Failure Modes in Multi-Agent Systems
Overview
Multi-agent systems introduce a class of failures that don't exist in single-agent applications. When agents interact, the system becomes more than the sum of its parts — but so do the failure modes. A single misbehaving agent can cascade failures across the entire system, cause resource exhaustion, or produce subtly wrong outputs that are harder to detect than an outright error.
This lesson catalogs the most critical failure modes, explains how to recognize them, and provides concrete mitigation strategies and code implementations.
Taxonomy of Multi-Agent Failures
Multi-Agent Failures
├── Structural Failures
│ ├── Cascading failures (agent failure propagates downstream)
│ ├── Deadlocks (agents block each other indefinitely)
│ └── Infinite delegation loops (circular task routing)
│
├── Behavioral Failures
│ ├── Conflicting agent actions (agents work against each other)
│ ├── Prompt injection across agents (one agent corrupts another's input)
│ └── Hallucination amplification (errors compound through agent chain)
│
└── Resource Failures
├── Token budget exhaustion (conversation grows unbounded)
├── Cost explosion (runaway LLM calls)
└── Tool call storms (concurrent agents overloading external APIs)
Failure Mode 1: Cascading Failures
In a sequential pipeline (A → B → C), if agent B fails, agent C has no input. Without proper error handling, C either fails silently, uses stale data, or produces completely wrong output.
How to recognize it: Downstream agents report "no data to process" or produce outputs based on empty/default inputs.
Mitigation: Explicit Error Propagation
from dataclasses import dataclass, field
from typing import Any, Optional
from enum import Enum
class AgentStatus(Enum):
SUCCESS = "success"
PARTIAL = "partial" # some results but degraded
FAILED = "failed"
SKIPPED = "skipped" # intentionally not run
@dataclass
class AgentResult:
agent_id: str
status: AgentStatus
payload: Optional[Any] = None
error: Optional[str] = None
error_code: Optional[str] = None
fallback_used: bool = False
@property
def is_usable(self) -> bool:
return self.status in (AgentStatus.SUCCESS, AgentStatus.PARTIAL)
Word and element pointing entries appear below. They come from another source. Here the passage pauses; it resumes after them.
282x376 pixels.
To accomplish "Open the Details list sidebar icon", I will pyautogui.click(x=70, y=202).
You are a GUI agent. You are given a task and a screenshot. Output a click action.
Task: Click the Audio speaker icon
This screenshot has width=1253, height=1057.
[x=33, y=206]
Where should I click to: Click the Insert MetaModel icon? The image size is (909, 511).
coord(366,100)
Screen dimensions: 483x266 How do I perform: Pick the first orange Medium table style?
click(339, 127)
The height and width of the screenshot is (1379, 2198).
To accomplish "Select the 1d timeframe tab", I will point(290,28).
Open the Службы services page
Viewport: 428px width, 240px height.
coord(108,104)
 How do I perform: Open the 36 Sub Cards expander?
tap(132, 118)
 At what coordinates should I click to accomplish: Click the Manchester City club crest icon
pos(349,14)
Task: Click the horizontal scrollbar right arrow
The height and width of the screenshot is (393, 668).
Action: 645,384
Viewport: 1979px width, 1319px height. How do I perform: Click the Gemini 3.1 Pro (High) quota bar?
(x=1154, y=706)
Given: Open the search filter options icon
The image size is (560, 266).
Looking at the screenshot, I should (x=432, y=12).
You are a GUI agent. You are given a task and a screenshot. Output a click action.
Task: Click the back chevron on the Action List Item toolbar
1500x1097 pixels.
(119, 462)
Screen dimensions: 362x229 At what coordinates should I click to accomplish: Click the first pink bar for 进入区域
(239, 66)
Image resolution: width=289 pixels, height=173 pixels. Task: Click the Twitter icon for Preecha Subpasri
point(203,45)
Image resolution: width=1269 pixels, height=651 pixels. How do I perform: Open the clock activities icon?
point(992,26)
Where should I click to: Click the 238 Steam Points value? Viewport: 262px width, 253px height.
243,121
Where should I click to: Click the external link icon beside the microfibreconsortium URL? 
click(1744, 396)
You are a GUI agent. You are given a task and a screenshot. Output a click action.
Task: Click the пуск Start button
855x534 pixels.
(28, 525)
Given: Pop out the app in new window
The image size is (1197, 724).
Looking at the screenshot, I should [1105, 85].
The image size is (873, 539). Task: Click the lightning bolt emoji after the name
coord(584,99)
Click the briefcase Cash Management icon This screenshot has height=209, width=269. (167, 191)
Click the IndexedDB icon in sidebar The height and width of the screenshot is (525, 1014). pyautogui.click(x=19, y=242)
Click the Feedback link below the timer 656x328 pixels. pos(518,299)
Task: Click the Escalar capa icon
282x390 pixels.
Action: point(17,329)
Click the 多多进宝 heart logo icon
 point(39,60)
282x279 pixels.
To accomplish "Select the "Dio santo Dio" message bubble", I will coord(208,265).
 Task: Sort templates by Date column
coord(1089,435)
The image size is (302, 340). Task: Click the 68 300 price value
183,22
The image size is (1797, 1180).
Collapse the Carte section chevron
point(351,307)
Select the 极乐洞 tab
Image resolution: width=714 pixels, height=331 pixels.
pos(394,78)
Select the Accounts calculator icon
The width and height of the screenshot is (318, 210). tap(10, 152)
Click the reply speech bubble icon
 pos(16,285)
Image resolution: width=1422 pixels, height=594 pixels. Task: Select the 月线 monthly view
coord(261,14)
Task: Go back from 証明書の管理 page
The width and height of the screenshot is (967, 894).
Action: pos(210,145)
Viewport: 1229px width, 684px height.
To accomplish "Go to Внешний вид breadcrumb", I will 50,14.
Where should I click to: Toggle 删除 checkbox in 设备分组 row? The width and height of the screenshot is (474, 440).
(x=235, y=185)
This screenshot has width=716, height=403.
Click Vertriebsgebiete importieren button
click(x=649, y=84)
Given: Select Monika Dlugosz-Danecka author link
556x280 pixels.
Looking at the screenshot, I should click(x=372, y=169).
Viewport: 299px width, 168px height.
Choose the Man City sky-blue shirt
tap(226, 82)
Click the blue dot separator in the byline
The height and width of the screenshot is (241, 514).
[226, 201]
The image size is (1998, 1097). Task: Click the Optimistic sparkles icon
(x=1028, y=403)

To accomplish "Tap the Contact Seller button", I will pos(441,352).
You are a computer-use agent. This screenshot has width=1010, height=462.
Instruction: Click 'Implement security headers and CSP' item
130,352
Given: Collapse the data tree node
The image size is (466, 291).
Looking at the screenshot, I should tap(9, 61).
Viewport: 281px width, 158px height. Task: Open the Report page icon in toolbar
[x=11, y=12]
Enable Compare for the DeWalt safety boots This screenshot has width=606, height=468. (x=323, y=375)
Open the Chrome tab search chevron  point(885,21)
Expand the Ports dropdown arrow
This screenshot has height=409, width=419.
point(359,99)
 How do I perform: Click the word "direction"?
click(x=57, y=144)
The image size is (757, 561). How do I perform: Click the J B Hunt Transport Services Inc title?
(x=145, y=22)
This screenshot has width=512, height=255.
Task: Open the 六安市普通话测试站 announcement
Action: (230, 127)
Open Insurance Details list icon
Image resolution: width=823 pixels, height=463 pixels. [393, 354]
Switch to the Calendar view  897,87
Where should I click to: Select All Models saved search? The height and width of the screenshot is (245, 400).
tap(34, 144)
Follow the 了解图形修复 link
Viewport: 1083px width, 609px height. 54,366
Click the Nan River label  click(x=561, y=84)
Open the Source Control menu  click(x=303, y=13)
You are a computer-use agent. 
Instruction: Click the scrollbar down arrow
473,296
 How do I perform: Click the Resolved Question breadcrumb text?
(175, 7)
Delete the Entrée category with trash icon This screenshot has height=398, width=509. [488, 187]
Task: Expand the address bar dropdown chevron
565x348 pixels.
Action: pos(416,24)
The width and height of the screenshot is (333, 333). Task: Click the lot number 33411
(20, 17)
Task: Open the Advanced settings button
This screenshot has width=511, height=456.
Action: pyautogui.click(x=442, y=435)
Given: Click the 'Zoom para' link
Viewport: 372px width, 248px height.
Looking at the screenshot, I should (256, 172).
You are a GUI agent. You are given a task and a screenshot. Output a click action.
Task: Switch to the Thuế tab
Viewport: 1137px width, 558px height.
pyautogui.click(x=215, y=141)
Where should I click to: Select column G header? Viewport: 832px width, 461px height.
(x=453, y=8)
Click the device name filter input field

def safe_agent_call(agent_fn, input_data: Any, agent_id: str) -> AgentResult:
"""Wrapper that converts any agent call into a structured result."""
try:
result = agent_fn(input_data)
return AgentResult(agent_id=agent_id, status=AgentStatus.SUCCESS, payload=result)
except ValueError as e:
# Input validation failure — don't retry
return AgentResult(
agent_id=agent_id,
status=AgentStatus.FAILED,
error=str(e),
error_code="INVALID_INPUT",
)
except TimeoutError as e:
return AgentResult(
agent_id=agent_id,
status=AgentStatus.FAILED,
error=str(e),
error_code="TIMEOUT",
)
except Exception as e:
return AgentResult(
agent_id=agent_id,
status=AgentStatus.FAILED,
error=str(e),
error_code="UNEXPECTED_ERROR",
)
def run_pipeline_with_fallbacks(task: str) -> dict[str, AgentResult]:
results: dict[str, AgentResult] = {}
# Stage 1: Research
results["research"] = safe_agent_call(researcher_agent, task, "researcher")
# Stage 2: Analysis — gracefully handles upstream failure
if results["research"].is_usable:
results["analysis"] = safe_agent_call(
analyst_agent, results["research"].payload, "analyst"
)
else:
# Use cached/fallback data instead of failing the whole pipeline
fallback_data = load_fallback_research(task)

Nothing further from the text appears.